On the previous post, Paul DeMarco mentions All Good Books in Five Points. I wish to elaborate on that topic a bit.

My relationship with that store began before it existed. Several years back, my daughter gave my wife and me some gift cards to Odd Bird Books, which existed in the tiny Arcade Mall downtown. When we heard it was about to close, and we still hadn’t used our gift cards, we made a point of visiting that shop for the first and last time.

We picked up several books that day. I believe one of them was the third book in Edmund Morris’ trilogy, Colonel Roosevelt. But the main thing I remember about that visit was how very impressed I was by what was being offered in that diminutive space.

The shop was only about the size of my home office — maybe smaller. So there were not that many books. But the place possessed a virtue I’d never encountered in any bookstore, whether independent or chain — more or less every single book was one that I would like to read, if my life should last so long. It was like Ben Adams, the proprietor, had been asked to collect every book he wanted to have with him on the proverbial desert island — and he happened to have excellent taste.

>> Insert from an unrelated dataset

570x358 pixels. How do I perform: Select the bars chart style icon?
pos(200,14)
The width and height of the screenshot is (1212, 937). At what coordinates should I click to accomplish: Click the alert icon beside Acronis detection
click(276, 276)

In other words, all good books. No junk at all. There wasn’t room.

So when Ben teamed up with Clint and Jenna Wallace to open a new store, naturally it bore that name (although they didn’t get it from me — see the Hemingway quote in the picture below).

And it lives up to that name. Of course, since it’s bigger and there are many more books, they’re not all books that I particularly want to read. But we should consider that I’m not the only reader in the world (or even here in Columbia), and different strokes and all that.

Still, I’m deeply impressed by the selections. And if I happen to want something that’s not on the shelves (an astoundingly high percentage of what I seek is on the shelves), the folks behind the counter will quickly get it for me. And I’d certainly rather do that than order it from Amazon.

Oh, and there’s always coffee and other refreshments. And you may think this is odd to mention (you’ll understand if you’ve spent huge amounts of time in bookstores), but a very nice restroom. That’s  essential, don’t you know.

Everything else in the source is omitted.